Following the ascension of Countess Amalie Elisabeth to the throne in September 1637, Geyso gains a more prominent role in the Langravate's military campaigns against the rival Landgraviate of Hesse-Darmstadt. In the autumn of 1641, he commanded the defense of Dorsten finally handing it over to Imperial troops on favorable conditions. In 1644, he was summoned by Swedish field marshal Lennart Torstensson who requested his assistance with the encircling of Imperialist Matthias Gallas' army which at the time operated in the vicinity of Magdeburg. Geyso's 2,300 men took part in grueling march through flooded areas, arriving in time to witness the disintegration of the Imperialist army. On 3 August 1645, the courage of the Hessians contributed to the victory at the Battle of Nördlingen (1645).

==Return to Hesse==
The Hessian War resumed in September 1645, with a failed Kassel attack on Giessen. Kassel claimed that its troops were seeking winter quarters, however little doubt was left about Amalie Elisabeth's intentions after Kassel artillery shelled Marburg a month later. In 1646, Geyso returned to Hesse taking Marburg on 15 January, whose defenders had put a fierce resistance. Darmstadt then hired Ernst Albrecht von Eberstein as their new commander in chief, his counter offensive liberated all lands previously lost to Kassel apart from Marburg. In the meantime, both Kassel and Darmstadt's allies were too preoccupied with other issues, allowing the two to fight the war in relative isolation. On 20 November, Geyso defeated Eberstein in the Battle of Frankenberg forcing Darmstadt into a truce.

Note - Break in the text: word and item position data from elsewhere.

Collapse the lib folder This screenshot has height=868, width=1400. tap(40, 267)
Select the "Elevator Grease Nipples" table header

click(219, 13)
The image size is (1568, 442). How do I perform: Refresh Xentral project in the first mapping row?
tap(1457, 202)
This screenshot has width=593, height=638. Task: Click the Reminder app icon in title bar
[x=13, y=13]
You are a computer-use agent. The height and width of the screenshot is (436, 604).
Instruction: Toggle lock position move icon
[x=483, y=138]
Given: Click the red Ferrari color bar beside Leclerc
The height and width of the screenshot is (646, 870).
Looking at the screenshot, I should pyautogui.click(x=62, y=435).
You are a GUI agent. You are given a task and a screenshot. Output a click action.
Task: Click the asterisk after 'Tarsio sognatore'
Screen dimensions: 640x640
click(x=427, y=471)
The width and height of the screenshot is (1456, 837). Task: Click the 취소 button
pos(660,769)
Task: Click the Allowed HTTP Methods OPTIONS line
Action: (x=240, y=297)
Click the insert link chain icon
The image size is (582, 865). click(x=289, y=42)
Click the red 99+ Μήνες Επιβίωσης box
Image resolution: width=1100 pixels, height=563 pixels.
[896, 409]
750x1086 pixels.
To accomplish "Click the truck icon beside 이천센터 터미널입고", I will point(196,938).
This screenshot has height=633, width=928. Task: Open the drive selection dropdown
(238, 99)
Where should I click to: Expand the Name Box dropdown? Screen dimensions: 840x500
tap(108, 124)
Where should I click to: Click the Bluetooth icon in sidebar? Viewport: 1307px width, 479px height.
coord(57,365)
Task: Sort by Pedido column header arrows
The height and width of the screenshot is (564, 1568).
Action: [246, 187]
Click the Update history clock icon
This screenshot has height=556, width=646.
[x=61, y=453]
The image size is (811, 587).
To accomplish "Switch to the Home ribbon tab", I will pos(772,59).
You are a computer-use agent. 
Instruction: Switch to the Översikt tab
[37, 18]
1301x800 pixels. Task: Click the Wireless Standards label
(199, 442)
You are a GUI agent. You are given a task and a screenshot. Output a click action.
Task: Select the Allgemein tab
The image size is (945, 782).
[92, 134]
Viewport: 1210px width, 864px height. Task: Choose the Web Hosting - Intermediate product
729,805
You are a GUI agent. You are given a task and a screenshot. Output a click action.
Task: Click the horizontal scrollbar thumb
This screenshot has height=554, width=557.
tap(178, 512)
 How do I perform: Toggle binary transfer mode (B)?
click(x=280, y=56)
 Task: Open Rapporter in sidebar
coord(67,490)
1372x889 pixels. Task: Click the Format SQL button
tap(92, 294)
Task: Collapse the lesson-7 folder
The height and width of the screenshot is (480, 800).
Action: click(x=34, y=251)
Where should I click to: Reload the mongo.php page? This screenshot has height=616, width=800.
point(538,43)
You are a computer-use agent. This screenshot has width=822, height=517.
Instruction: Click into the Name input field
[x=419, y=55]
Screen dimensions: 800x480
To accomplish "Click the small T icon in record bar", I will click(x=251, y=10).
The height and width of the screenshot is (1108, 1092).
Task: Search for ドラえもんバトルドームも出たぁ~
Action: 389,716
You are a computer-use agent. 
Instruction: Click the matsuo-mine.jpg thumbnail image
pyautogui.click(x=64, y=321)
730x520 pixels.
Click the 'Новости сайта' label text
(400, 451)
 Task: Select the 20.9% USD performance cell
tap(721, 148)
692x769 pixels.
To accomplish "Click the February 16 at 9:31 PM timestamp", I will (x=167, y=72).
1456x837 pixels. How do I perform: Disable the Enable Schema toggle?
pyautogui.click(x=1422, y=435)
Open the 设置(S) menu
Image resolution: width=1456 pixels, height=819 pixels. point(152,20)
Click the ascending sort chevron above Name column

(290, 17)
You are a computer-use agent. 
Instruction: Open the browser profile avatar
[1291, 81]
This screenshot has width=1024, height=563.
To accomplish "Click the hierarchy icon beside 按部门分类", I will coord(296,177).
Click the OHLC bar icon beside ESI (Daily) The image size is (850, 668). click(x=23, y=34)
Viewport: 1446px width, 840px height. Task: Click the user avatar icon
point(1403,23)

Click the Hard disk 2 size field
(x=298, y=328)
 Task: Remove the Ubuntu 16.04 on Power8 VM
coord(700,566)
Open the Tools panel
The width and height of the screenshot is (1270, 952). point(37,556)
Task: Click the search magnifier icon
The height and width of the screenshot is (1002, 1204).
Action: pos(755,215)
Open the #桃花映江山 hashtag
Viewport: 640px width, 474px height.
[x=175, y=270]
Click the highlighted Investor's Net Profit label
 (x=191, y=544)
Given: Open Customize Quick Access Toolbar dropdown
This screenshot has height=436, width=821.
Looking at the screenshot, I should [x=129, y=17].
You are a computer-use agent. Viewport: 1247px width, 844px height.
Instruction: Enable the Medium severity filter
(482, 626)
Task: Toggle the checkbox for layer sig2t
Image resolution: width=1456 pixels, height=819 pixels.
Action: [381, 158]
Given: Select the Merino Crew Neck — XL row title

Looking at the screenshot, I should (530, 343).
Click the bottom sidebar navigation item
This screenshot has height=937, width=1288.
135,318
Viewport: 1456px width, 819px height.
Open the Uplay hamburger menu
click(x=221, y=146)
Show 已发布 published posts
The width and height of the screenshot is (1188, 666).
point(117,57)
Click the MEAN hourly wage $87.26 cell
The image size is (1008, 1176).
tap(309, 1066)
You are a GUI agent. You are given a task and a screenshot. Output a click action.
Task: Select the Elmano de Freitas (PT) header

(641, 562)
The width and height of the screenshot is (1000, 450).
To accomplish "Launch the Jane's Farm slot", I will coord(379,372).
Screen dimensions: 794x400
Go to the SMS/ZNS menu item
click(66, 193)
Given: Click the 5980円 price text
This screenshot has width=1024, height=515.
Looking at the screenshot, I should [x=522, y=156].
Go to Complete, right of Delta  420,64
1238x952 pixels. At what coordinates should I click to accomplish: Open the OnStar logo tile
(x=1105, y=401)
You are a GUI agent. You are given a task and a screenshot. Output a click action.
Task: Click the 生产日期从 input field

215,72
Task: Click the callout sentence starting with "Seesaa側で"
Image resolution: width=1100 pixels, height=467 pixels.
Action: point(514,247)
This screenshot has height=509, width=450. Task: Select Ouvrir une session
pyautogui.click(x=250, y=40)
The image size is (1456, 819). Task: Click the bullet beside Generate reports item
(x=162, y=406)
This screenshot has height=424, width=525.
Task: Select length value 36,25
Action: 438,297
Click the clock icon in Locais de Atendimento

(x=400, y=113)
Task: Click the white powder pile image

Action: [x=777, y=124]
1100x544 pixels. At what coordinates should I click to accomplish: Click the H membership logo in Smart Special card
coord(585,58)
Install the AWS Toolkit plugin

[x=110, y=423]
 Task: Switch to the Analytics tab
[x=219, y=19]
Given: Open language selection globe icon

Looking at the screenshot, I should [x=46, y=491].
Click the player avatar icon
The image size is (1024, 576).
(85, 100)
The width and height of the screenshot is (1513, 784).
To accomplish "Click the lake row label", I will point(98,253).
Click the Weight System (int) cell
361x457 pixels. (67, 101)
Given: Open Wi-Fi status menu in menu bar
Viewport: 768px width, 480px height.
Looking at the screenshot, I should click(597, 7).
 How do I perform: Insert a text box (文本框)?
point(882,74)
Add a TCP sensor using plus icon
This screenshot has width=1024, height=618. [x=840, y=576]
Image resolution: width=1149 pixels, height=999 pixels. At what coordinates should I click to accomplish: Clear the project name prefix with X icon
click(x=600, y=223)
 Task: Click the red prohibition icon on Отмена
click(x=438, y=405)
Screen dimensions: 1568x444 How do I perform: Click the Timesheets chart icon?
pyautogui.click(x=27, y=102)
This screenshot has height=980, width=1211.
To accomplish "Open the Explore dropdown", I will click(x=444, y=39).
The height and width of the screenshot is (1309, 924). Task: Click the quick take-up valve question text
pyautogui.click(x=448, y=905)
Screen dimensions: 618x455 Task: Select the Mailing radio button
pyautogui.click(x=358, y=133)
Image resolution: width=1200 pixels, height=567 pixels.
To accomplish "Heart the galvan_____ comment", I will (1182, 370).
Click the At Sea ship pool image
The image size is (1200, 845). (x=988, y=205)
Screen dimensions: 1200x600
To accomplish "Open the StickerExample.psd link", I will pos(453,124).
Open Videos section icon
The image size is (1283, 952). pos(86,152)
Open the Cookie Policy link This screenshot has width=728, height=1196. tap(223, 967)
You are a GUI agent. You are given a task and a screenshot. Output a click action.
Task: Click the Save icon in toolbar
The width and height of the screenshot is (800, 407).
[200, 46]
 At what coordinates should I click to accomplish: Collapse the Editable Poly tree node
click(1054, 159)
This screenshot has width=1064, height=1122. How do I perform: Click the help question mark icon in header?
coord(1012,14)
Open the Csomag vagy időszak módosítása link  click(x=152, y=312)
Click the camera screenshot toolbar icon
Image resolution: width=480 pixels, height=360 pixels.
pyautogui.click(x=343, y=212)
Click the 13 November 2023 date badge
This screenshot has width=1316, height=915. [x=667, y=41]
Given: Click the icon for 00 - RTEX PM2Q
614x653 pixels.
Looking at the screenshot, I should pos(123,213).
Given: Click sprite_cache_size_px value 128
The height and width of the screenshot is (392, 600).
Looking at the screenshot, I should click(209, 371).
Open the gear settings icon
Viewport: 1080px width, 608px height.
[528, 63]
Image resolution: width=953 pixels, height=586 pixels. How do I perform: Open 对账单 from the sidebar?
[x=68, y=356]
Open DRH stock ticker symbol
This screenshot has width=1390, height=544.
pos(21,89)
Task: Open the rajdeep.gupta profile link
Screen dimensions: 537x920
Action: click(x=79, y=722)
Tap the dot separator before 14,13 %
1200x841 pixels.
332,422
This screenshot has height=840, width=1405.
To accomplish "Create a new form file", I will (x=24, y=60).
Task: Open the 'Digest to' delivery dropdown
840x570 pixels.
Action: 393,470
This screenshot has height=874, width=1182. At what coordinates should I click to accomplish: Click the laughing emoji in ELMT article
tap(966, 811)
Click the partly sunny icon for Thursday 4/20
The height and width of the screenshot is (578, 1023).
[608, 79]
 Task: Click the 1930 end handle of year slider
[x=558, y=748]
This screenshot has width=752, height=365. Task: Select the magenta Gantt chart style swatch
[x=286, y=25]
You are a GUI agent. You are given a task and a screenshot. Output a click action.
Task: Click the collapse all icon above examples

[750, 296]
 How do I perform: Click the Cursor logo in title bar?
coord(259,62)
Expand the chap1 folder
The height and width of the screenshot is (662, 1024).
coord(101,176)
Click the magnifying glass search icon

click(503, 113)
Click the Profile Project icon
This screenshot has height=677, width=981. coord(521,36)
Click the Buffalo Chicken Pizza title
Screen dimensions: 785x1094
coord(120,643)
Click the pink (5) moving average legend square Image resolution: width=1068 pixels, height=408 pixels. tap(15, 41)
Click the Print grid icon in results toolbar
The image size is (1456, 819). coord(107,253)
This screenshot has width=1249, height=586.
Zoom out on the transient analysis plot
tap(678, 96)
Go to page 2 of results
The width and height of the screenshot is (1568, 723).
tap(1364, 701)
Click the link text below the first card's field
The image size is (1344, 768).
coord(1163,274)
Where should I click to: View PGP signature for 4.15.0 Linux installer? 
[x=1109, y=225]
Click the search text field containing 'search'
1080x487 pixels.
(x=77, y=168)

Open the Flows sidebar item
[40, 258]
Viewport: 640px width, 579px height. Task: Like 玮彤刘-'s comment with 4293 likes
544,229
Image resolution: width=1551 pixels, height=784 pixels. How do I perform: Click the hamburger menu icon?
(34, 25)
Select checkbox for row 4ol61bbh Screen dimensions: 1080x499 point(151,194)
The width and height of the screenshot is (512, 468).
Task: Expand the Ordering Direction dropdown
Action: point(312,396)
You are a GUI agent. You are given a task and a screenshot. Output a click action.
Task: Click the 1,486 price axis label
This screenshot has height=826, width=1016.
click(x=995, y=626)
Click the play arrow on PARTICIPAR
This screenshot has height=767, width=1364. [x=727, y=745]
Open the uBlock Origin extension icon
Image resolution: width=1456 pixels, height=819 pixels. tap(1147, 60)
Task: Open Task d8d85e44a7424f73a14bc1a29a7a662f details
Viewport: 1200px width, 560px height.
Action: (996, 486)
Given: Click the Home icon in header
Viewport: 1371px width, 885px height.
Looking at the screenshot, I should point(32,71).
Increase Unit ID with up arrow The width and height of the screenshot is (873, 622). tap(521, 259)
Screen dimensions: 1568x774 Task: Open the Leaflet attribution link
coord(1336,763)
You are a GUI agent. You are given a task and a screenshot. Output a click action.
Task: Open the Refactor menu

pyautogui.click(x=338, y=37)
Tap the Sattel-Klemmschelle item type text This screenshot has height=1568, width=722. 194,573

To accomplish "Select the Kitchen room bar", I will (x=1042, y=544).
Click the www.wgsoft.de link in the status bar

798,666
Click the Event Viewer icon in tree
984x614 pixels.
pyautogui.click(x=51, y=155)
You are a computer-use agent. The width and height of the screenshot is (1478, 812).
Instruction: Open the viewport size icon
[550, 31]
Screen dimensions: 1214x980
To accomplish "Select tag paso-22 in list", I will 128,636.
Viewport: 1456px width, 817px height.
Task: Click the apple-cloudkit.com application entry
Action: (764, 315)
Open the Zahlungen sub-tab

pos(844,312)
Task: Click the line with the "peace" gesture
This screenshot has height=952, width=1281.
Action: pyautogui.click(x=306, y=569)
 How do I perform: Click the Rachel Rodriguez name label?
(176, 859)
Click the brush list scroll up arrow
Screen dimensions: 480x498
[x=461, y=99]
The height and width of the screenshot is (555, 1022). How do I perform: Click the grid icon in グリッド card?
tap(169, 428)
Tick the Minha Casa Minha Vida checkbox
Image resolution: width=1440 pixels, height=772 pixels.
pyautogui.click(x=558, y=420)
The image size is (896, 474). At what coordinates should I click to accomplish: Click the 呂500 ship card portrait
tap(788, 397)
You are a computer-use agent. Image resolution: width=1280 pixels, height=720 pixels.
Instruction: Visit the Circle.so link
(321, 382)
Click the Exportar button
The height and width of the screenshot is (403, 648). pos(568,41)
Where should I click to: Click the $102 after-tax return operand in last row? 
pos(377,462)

In 1647, Geyso presented Countess Amalie Elisabeth with 15 captured enemy flags, despite his past successes the Countess chose Kaspar Kornelius Mortaigne de Potelles over him as the head of the Langraviate's troops. On 10 July 1647, a cannonball crushed Potelles' left leg, gravely wounding him while he was besieging the Rheinfels Castle. In 1648, Geyso replaced Potelles and was promoted from Generalwachtmeister to General-Lieutenant. He advanced to Rhine-Westphalia where he fought against the forces of the Electorate of Cologne commanded by Guillaume de Lamboy. On 14 July, he defeated Lamboy at the Battle of Wevelinghoven, skirmishes between the two continued until the end of the war denying Imperial troops of badly needed reinforcements. After the conclusion of the war Geyso was ennobled and served in the Kassel Landesausschuss. Geyso died in 1661, his brother Ludwig also served in the Kassel military as a captain.